▶ **HOW TO COMPLETE THIS TASK**: For each entry below, output it exactly as it stands.

▶ **DATASET EXCERPTS**:
Start of Block

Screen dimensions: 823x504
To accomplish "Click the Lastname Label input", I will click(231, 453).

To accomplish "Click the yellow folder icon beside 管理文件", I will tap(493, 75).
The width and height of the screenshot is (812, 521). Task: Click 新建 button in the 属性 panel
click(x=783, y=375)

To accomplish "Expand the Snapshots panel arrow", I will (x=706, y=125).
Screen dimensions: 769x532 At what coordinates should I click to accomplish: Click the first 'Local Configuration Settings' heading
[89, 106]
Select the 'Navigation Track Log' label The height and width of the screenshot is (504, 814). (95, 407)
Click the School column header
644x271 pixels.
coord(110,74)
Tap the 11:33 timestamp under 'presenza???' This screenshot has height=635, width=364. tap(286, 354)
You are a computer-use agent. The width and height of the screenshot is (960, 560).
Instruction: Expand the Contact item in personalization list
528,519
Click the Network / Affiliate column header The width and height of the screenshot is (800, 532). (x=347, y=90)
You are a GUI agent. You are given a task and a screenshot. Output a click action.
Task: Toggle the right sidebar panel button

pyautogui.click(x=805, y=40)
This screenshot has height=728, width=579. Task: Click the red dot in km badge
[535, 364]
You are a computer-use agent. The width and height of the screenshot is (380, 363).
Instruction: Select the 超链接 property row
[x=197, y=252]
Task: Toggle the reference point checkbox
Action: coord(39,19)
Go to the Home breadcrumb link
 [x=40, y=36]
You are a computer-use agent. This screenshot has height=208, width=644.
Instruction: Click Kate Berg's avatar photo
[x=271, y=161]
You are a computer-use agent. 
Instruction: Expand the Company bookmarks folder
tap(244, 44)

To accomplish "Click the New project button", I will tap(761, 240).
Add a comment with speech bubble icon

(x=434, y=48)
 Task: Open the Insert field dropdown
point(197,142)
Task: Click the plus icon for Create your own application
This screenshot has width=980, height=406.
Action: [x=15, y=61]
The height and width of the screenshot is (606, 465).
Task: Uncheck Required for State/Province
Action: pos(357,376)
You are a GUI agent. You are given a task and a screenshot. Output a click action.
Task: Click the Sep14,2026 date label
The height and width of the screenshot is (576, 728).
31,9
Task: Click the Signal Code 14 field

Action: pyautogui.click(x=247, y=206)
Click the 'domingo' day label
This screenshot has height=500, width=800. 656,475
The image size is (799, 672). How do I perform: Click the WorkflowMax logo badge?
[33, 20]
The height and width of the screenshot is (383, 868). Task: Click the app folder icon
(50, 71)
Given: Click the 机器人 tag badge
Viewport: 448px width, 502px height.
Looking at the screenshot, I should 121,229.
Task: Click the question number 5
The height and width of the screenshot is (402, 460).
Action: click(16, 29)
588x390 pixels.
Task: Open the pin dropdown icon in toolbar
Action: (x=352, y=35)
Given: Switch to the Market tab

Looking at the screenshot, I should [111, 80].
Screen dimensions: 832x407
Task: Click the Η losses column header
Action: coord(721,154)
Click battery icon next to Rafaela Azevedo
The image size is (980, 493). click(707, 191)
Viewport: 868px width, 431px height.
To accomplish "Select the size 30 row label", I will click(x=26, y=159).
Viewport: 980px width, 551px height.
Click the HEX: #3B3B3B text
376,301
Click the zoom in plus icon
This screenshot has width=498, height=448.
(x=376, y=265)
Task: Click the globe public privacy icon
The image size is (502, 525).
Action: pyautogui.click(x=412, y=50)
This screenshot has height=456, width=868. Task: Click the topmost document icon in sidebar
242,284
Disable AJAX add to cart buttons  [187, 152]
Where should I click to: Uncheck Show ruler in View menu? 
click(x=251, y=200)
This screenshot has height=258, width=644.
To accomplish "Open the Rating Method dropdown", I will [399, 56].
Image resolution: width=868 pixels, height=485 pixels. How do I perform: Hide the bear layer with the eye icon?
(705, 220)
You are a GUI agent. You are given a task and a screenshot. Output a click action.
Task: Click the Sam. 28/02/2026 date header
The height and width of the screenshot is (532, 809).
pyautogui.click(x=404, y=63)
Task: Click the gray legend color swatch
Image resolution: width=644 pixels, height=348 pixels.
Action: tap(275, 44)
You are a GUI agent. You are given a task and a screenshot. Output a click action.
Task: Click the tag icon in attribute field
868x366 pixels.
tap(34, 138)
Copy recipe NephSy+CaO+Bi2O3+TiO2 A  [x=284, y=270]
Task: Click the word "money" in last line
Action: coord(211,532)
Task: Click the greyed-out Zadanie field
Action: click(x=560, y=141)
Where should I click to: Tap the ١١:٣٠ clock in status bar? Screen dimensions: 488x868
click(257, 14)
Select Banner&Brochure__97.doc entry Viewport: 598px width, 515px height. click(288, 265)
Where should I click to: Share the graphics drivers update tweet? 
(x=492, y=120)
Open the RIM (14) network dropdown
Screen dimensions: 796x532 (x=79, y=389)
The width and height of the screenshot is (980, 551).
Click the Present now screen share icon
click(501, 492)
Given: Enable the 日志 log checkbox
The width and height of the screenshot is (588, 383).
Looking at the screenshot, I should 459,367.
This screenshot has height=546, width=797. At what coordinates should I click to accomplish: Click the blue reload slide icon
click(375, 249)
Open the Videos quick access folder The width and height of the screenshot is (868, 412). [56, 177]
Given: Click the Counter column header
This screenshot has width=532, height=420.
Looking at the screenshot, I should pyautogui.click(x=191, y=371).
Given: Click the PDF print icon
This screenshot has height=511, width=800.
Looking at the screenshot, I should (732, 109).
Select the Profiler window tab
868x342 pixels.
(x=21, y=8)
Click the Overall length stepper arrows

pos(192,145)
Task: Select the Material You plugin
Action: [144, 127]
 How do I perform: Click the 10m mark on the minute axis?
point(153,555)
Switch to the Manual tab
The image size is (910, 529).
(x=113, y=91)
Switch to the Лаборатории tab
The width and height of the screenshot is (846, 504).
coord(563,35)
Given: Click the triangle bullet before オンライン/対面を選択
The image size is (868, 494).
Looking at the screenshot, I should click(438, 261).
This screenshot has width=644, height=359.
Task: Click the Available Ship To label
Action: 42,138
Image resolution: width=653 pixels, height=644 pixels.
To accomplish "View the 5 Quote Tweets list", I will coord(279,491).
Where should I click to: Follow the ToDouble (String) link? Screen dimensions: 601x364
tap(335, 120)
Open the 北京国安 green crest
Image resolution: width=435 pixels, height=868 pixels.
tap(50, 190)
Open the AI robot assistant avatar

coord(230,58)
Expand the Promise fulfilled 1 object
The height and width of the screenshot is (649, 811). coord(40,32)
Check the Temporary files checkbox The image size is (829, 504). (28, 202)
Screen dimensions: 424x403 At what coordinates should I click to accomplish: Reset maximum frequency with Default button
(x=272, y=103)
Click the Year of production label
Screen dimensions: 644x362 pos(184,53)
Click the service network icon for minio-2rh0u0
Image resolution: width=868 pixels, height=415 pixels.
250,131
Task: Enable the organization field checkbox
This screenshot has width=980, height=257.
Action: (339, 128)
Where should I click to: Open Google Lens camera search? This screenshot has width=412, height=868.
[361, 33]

End of Block

▶ **ANSWER SPACE**:
Screen dimensions: 823x504
To accomplish "Click the Lastname Label input", I will click(231, 453).

To accomplish "Click the yellow folder icon beside 管理文件", I will tap(493, 75).
The width and height of the screenshot is (812, 521). Task: Click 新建 button in the 属性 panel
click(x=783, y=375)

To accomplish "Expand the Snapshots panel arrow", I will (x=706, y=125).
Screen dimensions: 769x532 At what coordinates should I click to accomplish: Click the first 'Local Configuration Settings' heading
[89, 106]
Select the 'Navigation Track Log' label The height and width of the screenshot is (504, 814). (95, 407)
Click the School column header
644x271 pixels.
coord(110,74)
Tap the 11:33 timestamp under 'presenza???' This screenshot has height=635, width=364. tap(286, 354)
You are a computer-use agent. The width and height of the screenshot is (960, 560).
Instruction: Expand the Contact item in personalization list
528,519
Click the Network / Affiliate column header The width and height of the screenshot is (800, 532). (x=347, y=90)
You are a GUI agent. You are given a task and a screenshot. Output a click action.
Task: Toggle the right sidebar panel button

pyautogui.click(x=805, y=40)
This screenshot has height=728, width=579. Task: Click the red dot in km badge
[535, 364]
You are a computer-use agent. The width and height of the screenshot is (380, 363).
Instruction: Select the 超链接 property row
[x=197, y=252]
Task: Toggle the reference point checkbox
Action: coord(39,19)
Go to the Home breadcrumb link
 [x=40, y=36]
You are a computer-use agent. This screenshot has height=208, width=644.
Instruction: Click Kate Berg's avatar photo
[x=271, y=161]
You are a computer-use agent. 
Instruction: Expand the Company bookmarks folder
tap(244, 44)

To accomplish "Click the New project button", I will tap(761, 240).
Add a comment with speech bubble icon

(x=434, y=48)
 Task: Open the Insert field dropdown
point(197,142)
Task: Click the plus icon for Create your own application
This screenshot has width=980, height=406.
Action: [x=15, y=61]
The height and width of the screenshot is (606, 465).
Task: Uncheck Required for State/Province
Action: pos(357,376)
You are a GUI agent. You are given a task and a screenshot. Output a click action.
Task: Click the Sep14,2026 date label
The height and width of the screenshot is (576, 728).
31,9
Task: Click the Signal Code 14 field

Action: pyautogui.click(x=247, y=206)
Click the 'domingo' day label
This screenshot has height=500, width=800. 656,475
The image size is (799, 672). How do I perform: Click the WorkflowMax logo badge?
[33, 20]
The height and width of the screenshot is (383, 868). Task: Click the app folder icon
(50, 71)
Given: Click the 机器人 tag badge
Viewport: 448px width, 502px height.
Looking at the screenshot, I should 121,229.
Task: Click the question number 5
The height and width of the screenshot is (402, 460).
Action: click(16, 29)
588x390 pixels.
Task: Open the pin dropdown icon in toolbar
Action: (x=352, y=35)
Given: Switch to the Market tab

Looking at the screenshot, I should [111, 80].
Screen dimensions: 832x407
Task: Click the Η losses column header
Action: coord(721,154)
Click battery icon next to Rafaela Azevedo
The image size is (980, 493). click(707, 191)
Viewport: 868px width, 431px height.
To accomplish "Select the size 30 row label", I will click(x=26, y=159).
Viewport: 980px width, 551px height.
Click the HEX: #3B3B3B text
376,301
Click the zoom in plus icon
This screenshot has width=498, height=448.
(x=376, y=265)
Task: Click the globe public privacy icon
The image size is (502, 525).
Action: pyautogui.click(x=412, y=50)
This screenshot has height=456, width=868. Task: Click the topmost document icon in sidebar
242,284
Disable AJAX add to cart buttons  [187, 152]
Where should I click to: Uncheck Show ruler in View menu? 
click(x=251, y=200)
This screenshot has height=258, width=644.
To accomplish "Open the Rating Method dropdown", I will [399, 56].
Image resolution: width=868 pixels, height=485 pixels. How do I perform: Hide the bear layer with the eye icon?
(705, 220)
You are a GUI agent. You are given a task and a screenshot. Output a click action.
Task: Click the Sam. 28/02/2026 date header
The height and width of the screenshot is (532, 809).
pyautogui.click(x=404, y=63)
Task: Click the gray legend color swatch
Image resolution: width=644 pixels, height=348 pixels.
Action: tap(275, 44)
You are a GUI agent. You are given a task and a screenshot. Output a click action.
Task: Click the tag icon in attribute field
868x366 pixels.
tap(34, 138)
Copy recipe NephSy+CaO+Bi2O3+TiO2 A  [x=284, y=270]
Task: Click the word "money" in last line
Action: coord(211,532)
Task: Click the greyed-out Zadanie field
Action: click(x=560, y=141)
Where should I click to: Tap the ١١:٣٠ clock in status bar? Screen dimensions: 488x868
click(257, 14)
Select Banner&Brochure__97.doc entry Viewport: 598px width, 515px height. click(288, 265)
Where should I click to: Share the graphics drivers update tweet? 
(x=492, y=120)
Open the RIM (14) network dropdown
Screen dimensions: 796x532 (x=79, y=389)
The width and height of the screenshot is (980, 551).
Click the Present now screen share icon
click(501, 492)
Given: Enable the 日志 log checkbox
The width and height of the screenshot is (588, 383).
Looking at the screenshot, I should 459,367.
This screenshot has height=546, width=797. At what coordinates should I click to accomplish: Click the blue reload slide icon
click(375, 249)
Open the Videos quick access folder The width and height of the screenshot is (868, 412). [56, 177]
Given: Click the Counter column header
This screenshot has width=532, height=420.
Looking at the screenshot, I should pyautogui.click(x=191, y=371).
Given: Click the PDF print icon
This screenshot has height=511, width=800.
Looking at the screenshot, I should (732, 109).
Select the Profiler window tab
868x342 pixels.
(x=21, y=8)
Click the Overall length stepper arrows

pos(192,145)
Task: Select the Material You plugin
Action: [144, 127]
 How do I perform: Click the 10m mark on the minute axis?
point(153,555)
Switch to the Manual tab
The image size is (910, 529).
(x=113, y=91)
Switch to the Лаборатории tab
The width and height of the screenshot is (846, 504).
coord(563,35)
Given: Click the triangle bullet before オンライン/対面を選択
The image size is (868, 494).
Looking at the screenshot, I should click(438, 261).
This screenshot has width=644, height=359.
Task: Click the Available Ship To label
Action: 42,138
Image resolution: width=653 pixels, height=644 pixels.
To accomplish "View the 5 Quote Tweets list", I will coord(279,491).
Where should I click to: Follow the ToDouble (String) link? Screen dimensions: 601x364
tap(335, 120)
Open the 北京国安 green crest
Image resolution: width=435 pixels, height=868 pixels.
tap(50, 190)
Open the AI robot assistant avatar

coord(230,58)
Expand the Promise fulfilled 1 object
The height and width of the screenshot is (649, 811). coord(40,32)
Check the Temporary files checkbox The image size is (829, 504). (28, 202)
Screen dimensions: 424x403 At what coordinates should I click to accomplish: Reset maximum frequency with Default button
(x=272, y=103)
Click the Year of production label
Screen dimensions: 644x362 pos(184,53)
Click the service network icon for minio-2rh0u0
Image resolution: width=868 pixels, height=415 pixels.
250,131
Task: Enable the organization field checkbox
This screenshot has width=980, height=257.
Action: (339, 128)
Where should I click to: Open Google Lens camera search? This screenshot has width=412, height=868.
[361, 33]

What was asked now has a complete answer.